Election Epistemology

The Bush team is arguing that a manual count of votes is less reliable than a machine count. The Gore team is arguing that a manual count is more reliable.

How can anyone possibly tell which is right? You could run a manual count, but then what would you compare the results to? Your own personal manual count of 5,700,000 votes? A machine count? Whatever you're comparing the result to, you're saying that that is the most reliable. But how do you determine that your standard is the most reliable method?

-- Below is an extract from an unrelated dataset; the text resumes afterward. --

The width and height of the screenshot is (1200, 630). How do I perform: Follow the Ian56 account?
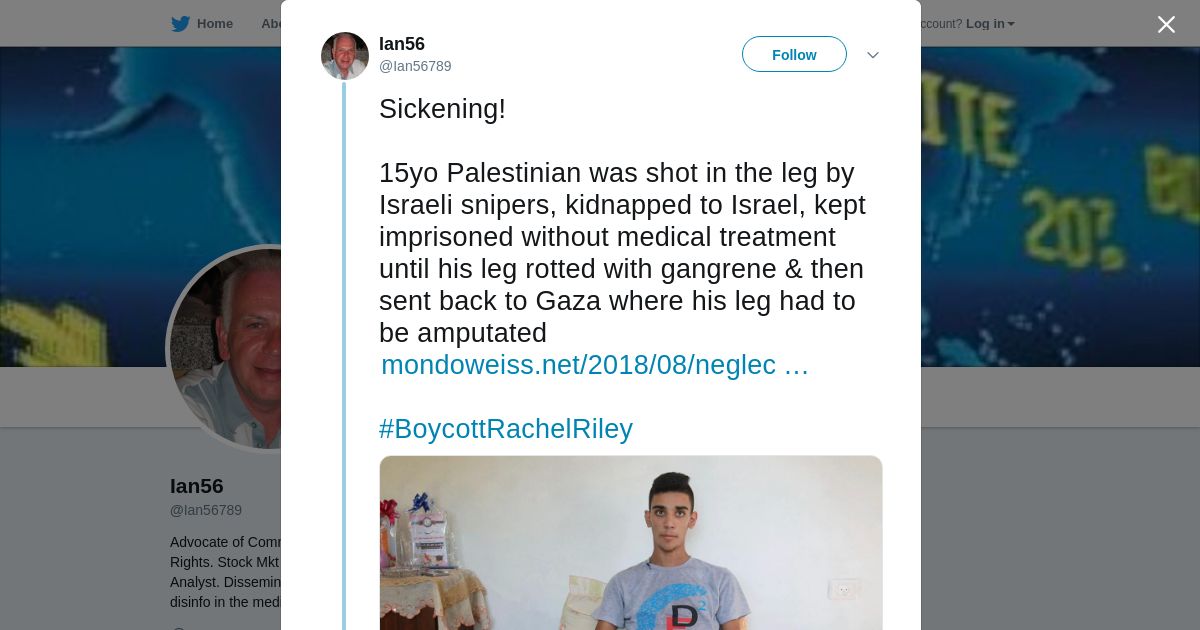click(x=794, y=55)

Maybe you could run each type of count many times, and see which has the narrowest spread of results around its average. But that doesn't prove anything. A machine count has a very narrow spread (virtually the same results every time), but it makes systematic errors. Also, one well-placed computer hacker could swing an election by 10% and probably no one would be the wiser. Computers are dangerous.

Probably the manual count is more immune to a small number of people causing a large distortion. But the manual count is still prone to systematic errors due to quirks of human perception and cognition, and to the layout of the ballots. The error could easily favor one candidate over another.

So all the (reasonable) methods seem prone to different kinds of errors, and there's no way to compare them numerically so that one of them would have the "least amount of error". Hence any candidate's attempt to argue that a particular method is "more accurate" is really just an attempt to get people to choose a type of error that favors that candidate.

Conclusion: No decision about whether or how to recount the votes in Florida could possibly be fair? (Same with re-voting.)

Any thoughts?

-- BenKovitz

Do both. In fact, let any interested party which can demonstrate reasonable competence (eg the parties, the feds, the ACLU, the UN) make its own count, however it likes. Recount until there is a 95% confidence in the outcome (computed with a t-test or similar).